* [Provided records]
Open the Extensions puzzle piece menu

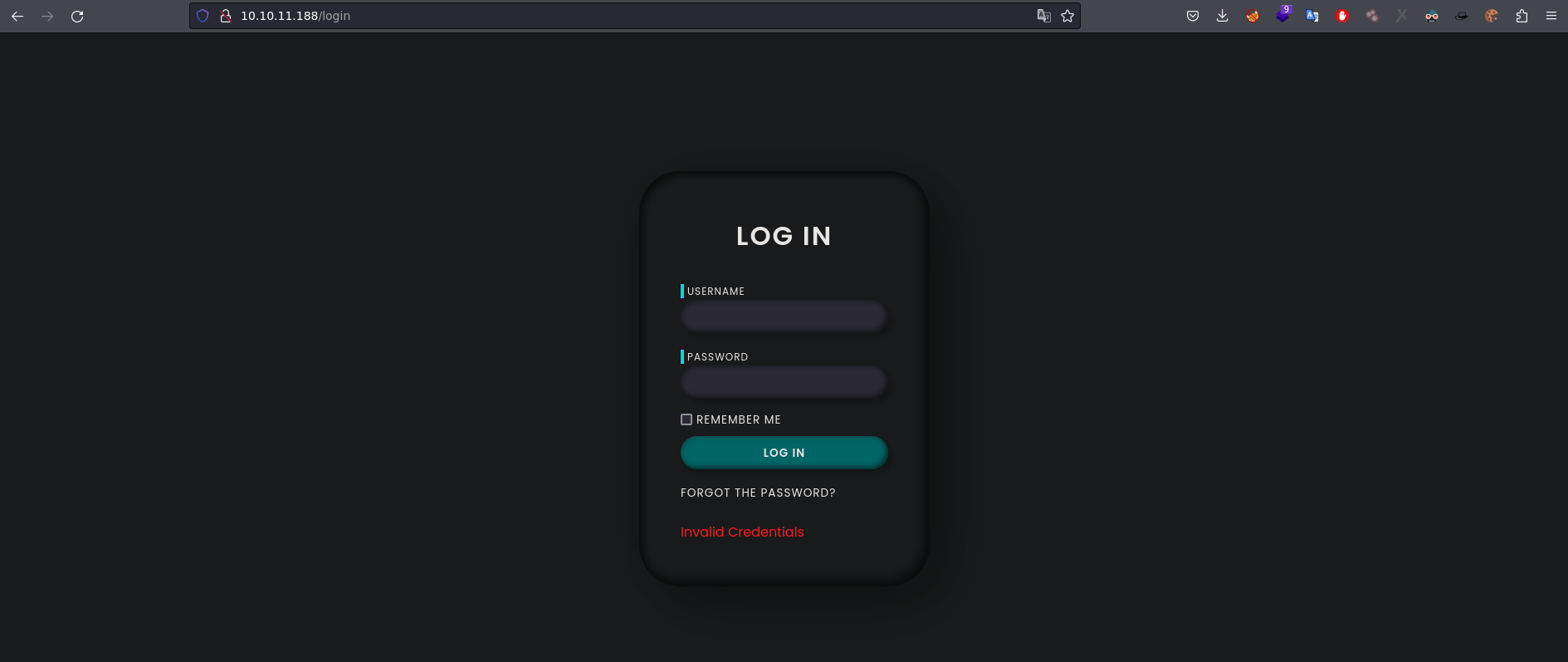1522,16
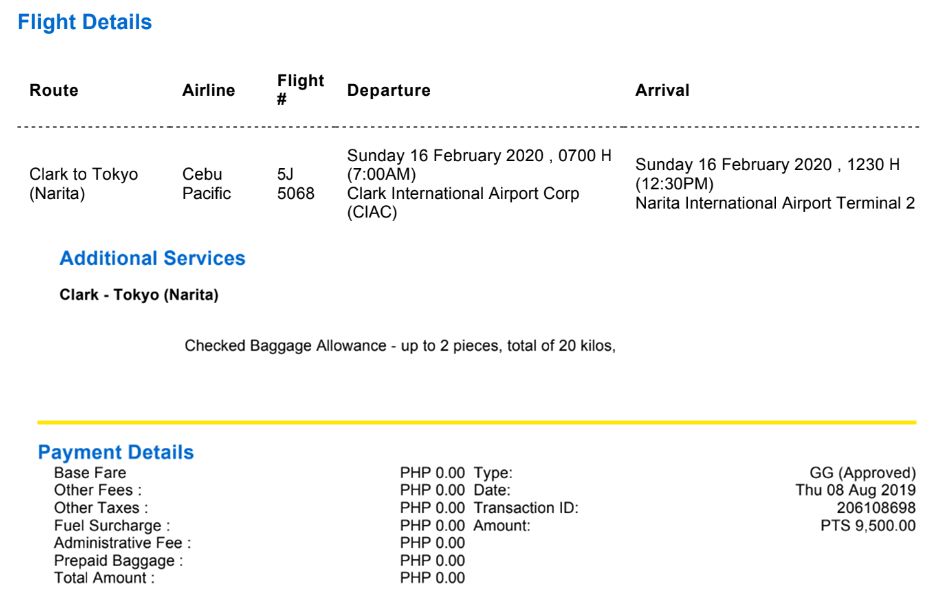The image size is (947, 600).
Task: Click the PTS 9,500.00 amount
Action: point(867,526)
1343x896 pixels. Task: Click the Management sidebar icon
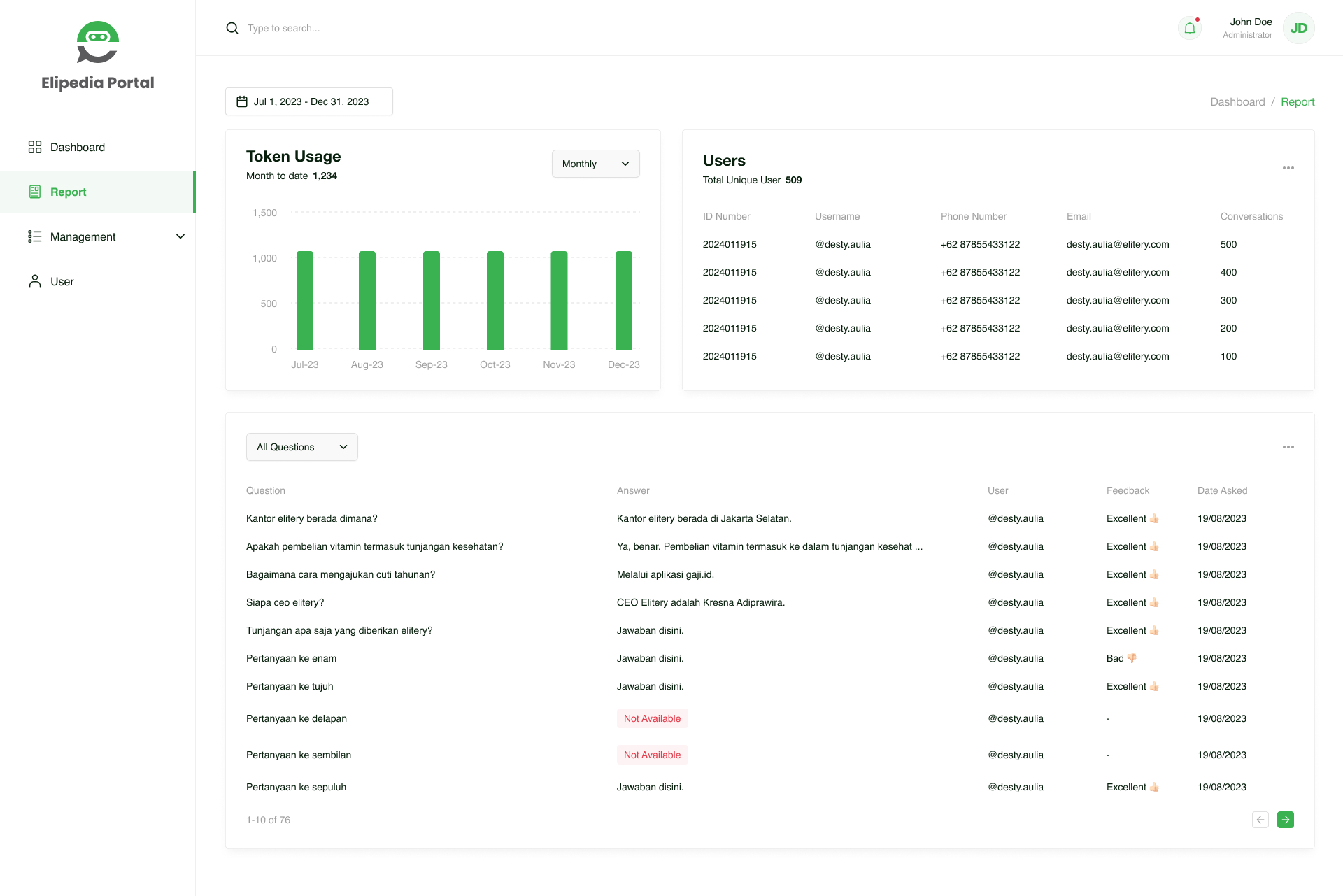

* [Task item] Word for word, write out the full listing, leaving the pictures aside.

* [Solution below]
Open the Extensions puzzle piece menu

1522,16
The image size is (947, 600).
Task: Click the PTS 9,500.00 amount
Action: point(867,526)
1343x896 pixels. Task: Click the Management sidebar icon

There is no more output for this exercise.